Le couple franco-allemand a pesé de tout son poids et mis à profit tous ses moyens pour parvenir à l’adoption du plan de relance, prouvant une fois de plus que lorsque ce couple fonctionne l’Europe avance.
Pourtant aller de l’avant n’était pas un objectif facile vu l’opposition entre les pays dits « solidaires » et les pays dits « frugaux » ou « radins » qui se sont affrontés tout au long des cinq jours du sommet prévu à la base pour durer trois jours.
Les « frugaux », dont notamment le Premier ministre néerlandais Mark Rutte s’opposaient farouchement au plan proposé par les « solidaires », menés par Emmanuel Macron et la chancelière allemande Angela Merkel, qui prônait un plan d’aides massives aux pays membres les plus touchés économiquement.
Les Européens ont toujours eu du mal à s’entendre quand il s’agit d’argent. Les rencontres consacrées à l’adoption du budget annuel de l’union sont traditionnellement l’occasion de discussions houleuses.
S’agissant d’un plan de relance du plusieurs centaines de milliards d’euros, la tâche s’annonçait difficile, voire impossible. M. Rutte et les « frugaux » voulaient conditionner tout octroi de fonds à des plans de relance économique adoptés par les pays demandeurs.

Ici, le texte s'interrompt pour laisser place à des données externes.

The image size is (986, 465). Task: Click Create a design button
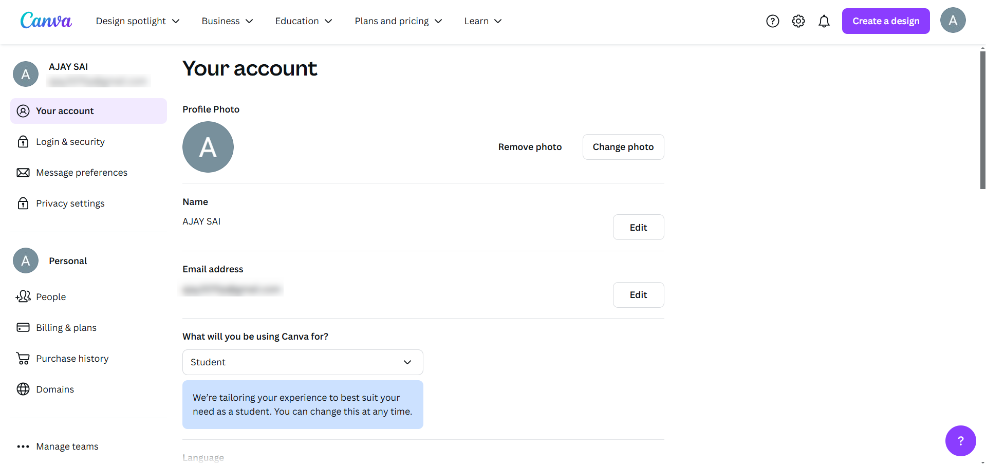coord(885,21)
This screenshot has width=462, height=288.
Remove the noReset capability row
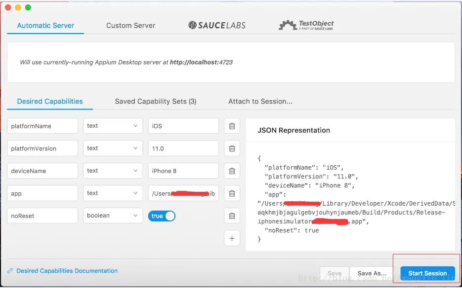232,216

Les « solidaires » insistaient sur l’urgence d’une aide pour soutenir les Européens les plus éprouvés par la pire crise financière depuis celle de 2008.

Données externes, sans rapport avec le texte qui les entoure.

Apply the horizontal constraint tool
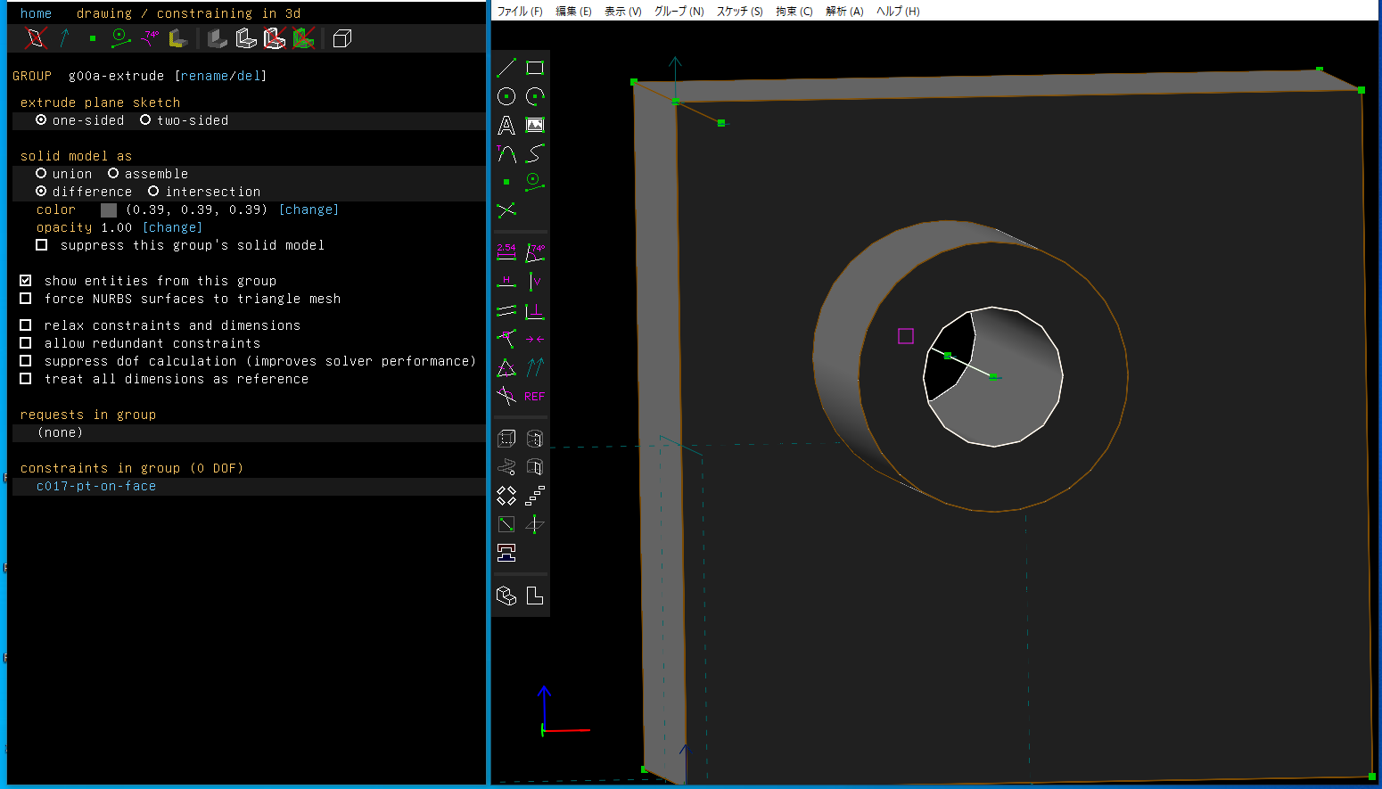This screenshot has height=789, width=1382. 506,282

Un plan de sauvetage économique leur semblait vital en raison de l’influence croissante des forces nationalistes dans plusieurs pays européens et de la nécessité de préserver l’union et la mettre à l’abri d’une nouvelle saute d’humeur, comme celle qui a mené le Royaume-Uni au « Brexit ».
C’est au prix d’une constance et d’un acharnement sans relâche, mais non sans concessions, que les « solidaires » ont obtenu la ratification d’un plan inédit.
Pour la première fois de leur histoire, les 27 ont approuvé la création d’un fond de 750 milliards d’euros qui pourront être empruntés sur les marchés par la Commission européenne.
Ce fond est constitué de 390 milliards d’euros de subventions qui seront allouées aux pays les plus frappés économiquement par la pandémie.
Il est important de souligner que cette somme sera remboursée communément par les pays de l’UE et qu’il s’agit donc de la première mutualisation d’une dette européenne.
Le même plan prévoit également une somme de 360 milliards d’euros disponibles cette fois ci pour des prêts remboursables par les pays demandeurs.
Au chapitre des concessions qui ont permis de parvenir à la ratification du plan, le président du Conseil européen, Charles Michel, a revu à la baisse 500 milliards d’euros prévus dans le plan proposé initialement.
Dans le même chapitre également la contribution des « frugaux » au budget européen a été réduite de 10 milliards d’euros sur sept ans.
L’unité de l’Europe est sauvée contre vents et marées et les pays affaiblis par la pandémie peuvent compter sur le soutien de cette Europe pour renouer avec la reprise économique.
Il était donc légitime que M. Macron qualifie l’adoption du plan de sauvetage de « moment le plus important dans la vie de la nation européenne depuis la création de l’euro ». Auparavant, il avait qualifié l’adoption du plan de « changement historique de notre Europe et de notre zone euro ».
Il va sans dire que le plan de relance adopté à l’aube du 21 Juillet lie l’Europe dans un avenir commun puisqu’il s’agit d’un emprunt qui sera remboursé sur 30 ans et permet d’entrevoir les contours d’une Europe plus solidaire et plus intégrée.
Certains y voient même l’amorce d’une matérialisation de la fiscalité européenne et d’autres voient une évolution vers une forme de fédéralisme à l’américaine.
Les 27 ont donc réussi à consolider le caractère bénéfique de l’Europe, dont le principal fondement consistait selon ses fondateurs à « parvenir à un vaste espace économique » avec une double mission : le développement économique et le progrès social.
Ce vœu qui a culminé avec le plan de relance était celui de l’Europe des Six, alors que le parcours de l’Europe des 27 est jalonné de projets qui restent à consolider.
La politique étrangère et la politique de défense commune restent cependant à refaire s’il faut un jour parler d’un véritable édifice européen dont l’existence s’avère de plus en plus nécessaire dans le climat de plus en plus délétère qui caractérise les relations internationales.
Cependant, pour pouvoir continuer à avancer, l’Europe a besoin de se réformer et de se délester de la règle de la prise de décision à l’unanimité permettant à tout membre de l’union, quel que soit son poids économique et démographique, de paralyser l’ensemble de l’union.